Lastly, our study captured an early time point of cannabis use. As mentioned, previous studies have suggested that self-reported cannabis use is highest in the early first trimester, followed by substantial drop off as the pregnancy progresses [5]. Thus, our pre/early-pregnancy measure questioning participants about their cannabis use 3 months before learning their pregnancy status may be capturing a crucial window of high cannabis exposure, which other studies overlooked (of the 1778 women in the birth outcome models, only 10 reported using cannabis during pregnancy, 1510 reported no use, and 258 were missing a measure). It is possible that the associations we observed with the pre/early-pregnancy use period are due to under-reported use during pregnancy; the proportion of women reporting use during pregnancy in our study is lower than that reported in other studies [25].

There are a number of potential limitations that should be considered. Because our cannabis use measure was self-reported, its prevalence may be understated as some women who use cannabis may be misclassified as non-users. Non-disclosure rates may especially affect observations that were collected before recreational cannabis use was legalized, when stigma was higher. This reduction in stigma surrounding use may also contribute to our finding that cannabis use increased over time. However, this misclassification would bias our findings towards the null, suggesting that the true association may actually be larger than the reported results. Urinalysis screenings were not available, although it is important to consider that no gold standard measure exists. Differing rates of excretion, metabolism, cannabinoid potency, and half-life times affect urinalysis accuracy [26]. In fact, El Marroun and colleagues (2011) showed substantial agreement between urinalyses and self-reported measures [26].
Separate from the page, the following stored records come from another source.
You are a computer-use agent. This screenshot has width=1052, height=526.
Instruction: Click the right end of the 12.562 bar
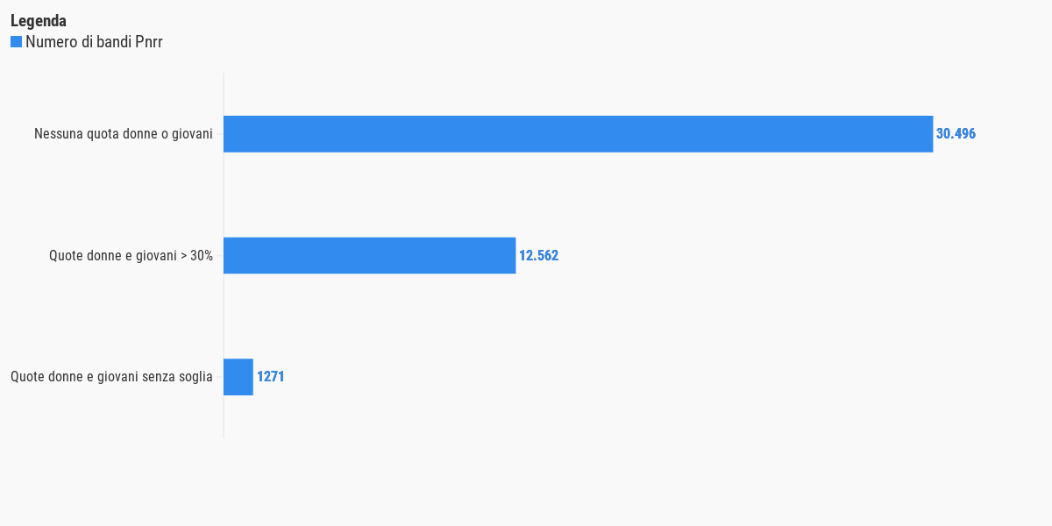[x=514, y=255]
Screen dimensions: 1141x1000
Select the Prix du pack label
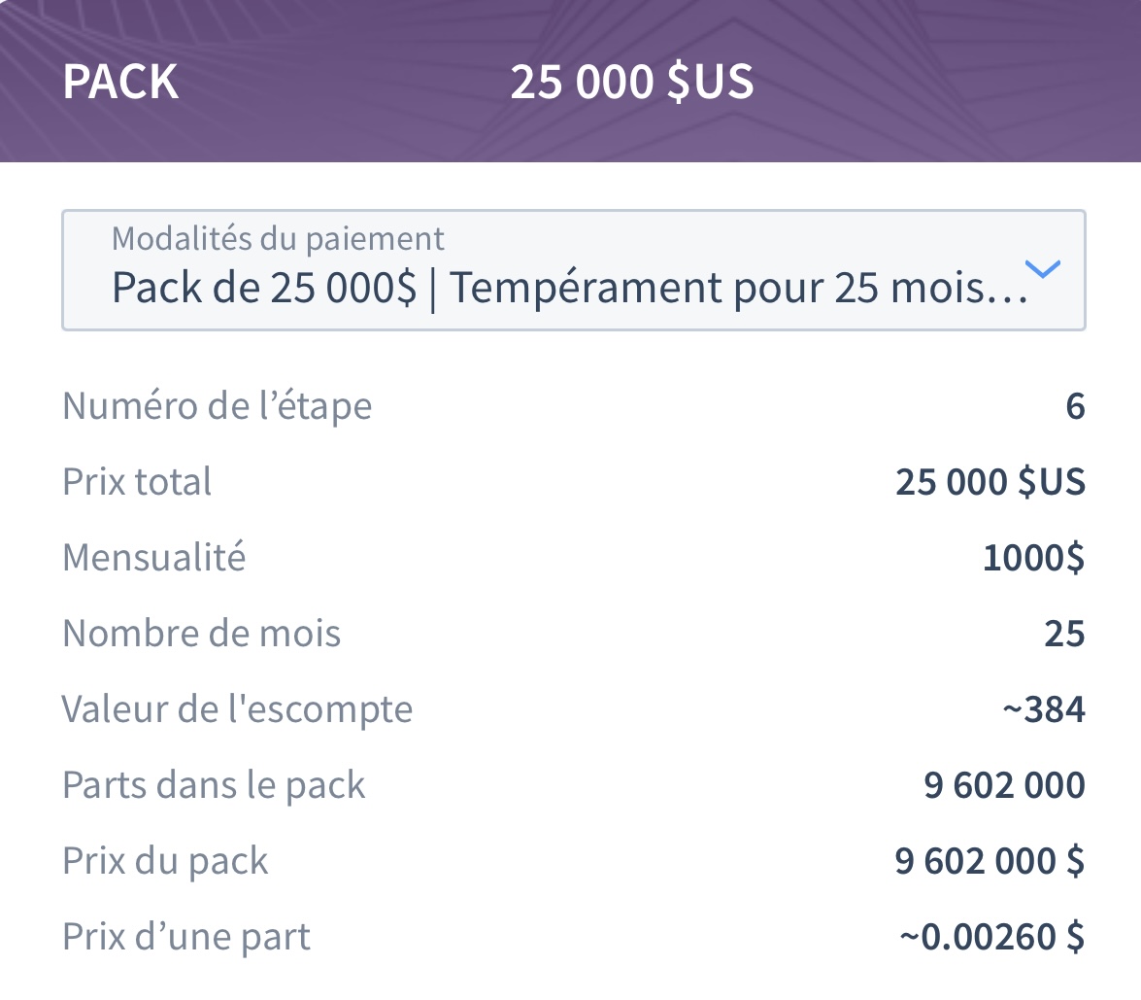(x=165, y=860)
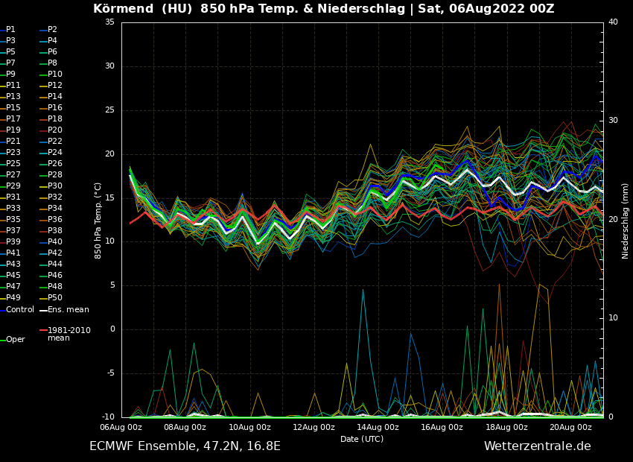Click the Niederschlag (mm) axis label

point(626,221)
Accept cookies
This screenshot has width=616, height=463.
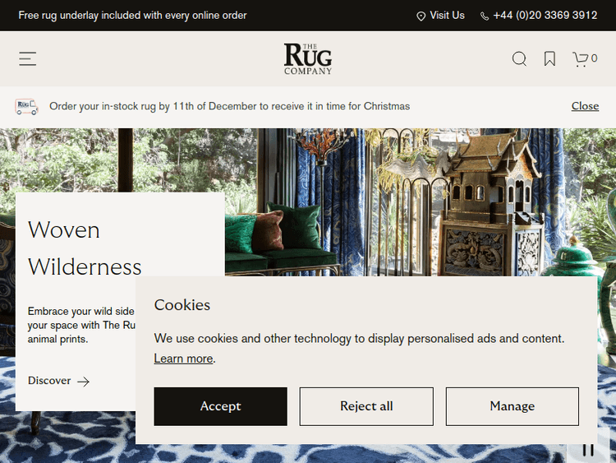click(x=220, y=406)
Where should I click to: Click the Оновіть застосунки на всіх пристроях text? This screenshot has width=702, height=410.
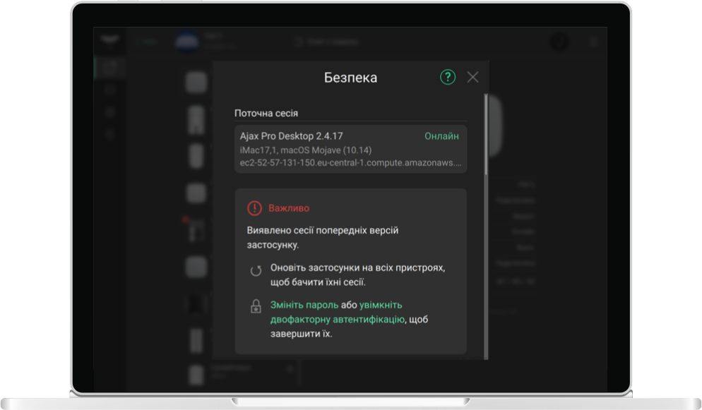[357, 268]
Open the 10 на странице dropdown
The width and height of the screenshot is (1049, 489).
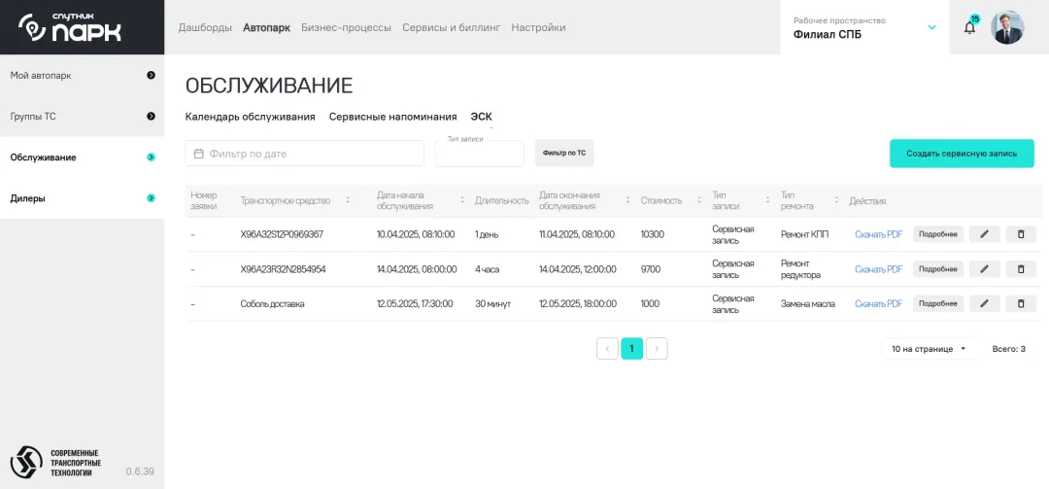click(x=930, y=348)
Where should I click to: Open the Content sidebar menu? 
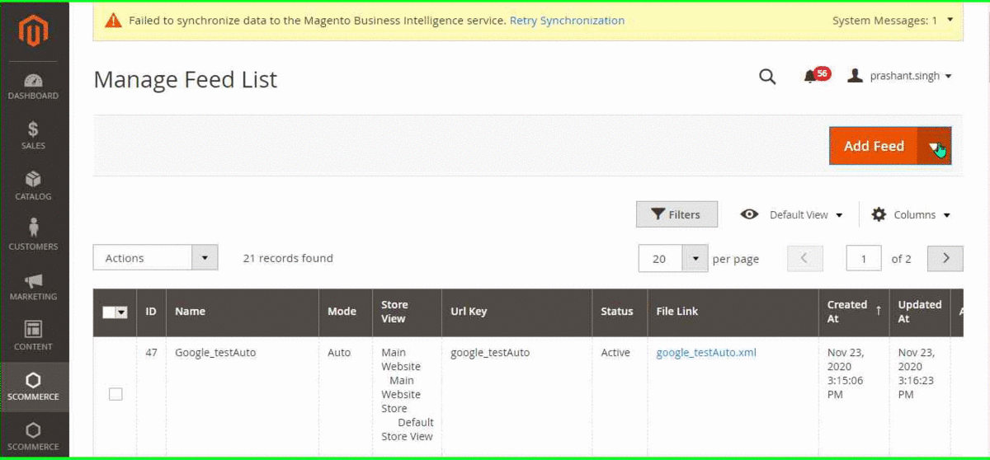click(34, 336)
Our measure of cannabis use also did not take frequency, amount, or mode of delivery into account. While deeper insight into women’s patterns of use could prove fruitful and help distinguish between light and heavy users, the variability in individual tolerance and cannabinoid concentrations poses significant barriers to the applicability of such measures. Regarding potential differences between different modes of consumption, data from the National Cannabis Study (2019) suggests that compared to men, Canadian women are much more likely to report any other mode of consumption other than smoking compared to men [27]. Deeper insights into the potential differences in risk between these different modes are warranted in light of growing trends in alternative modes of consumption, such as edibles and vaping.

Conclusion

We found that pre-pregnancy (before women knew that they were pregnant, which likely includes early pregnancy) cannabis use is associated with lower mean birth weight and increased odds of having an infant born small for GA. Targeted clinical messaging may be most applicable to women who are actively trying to conceive.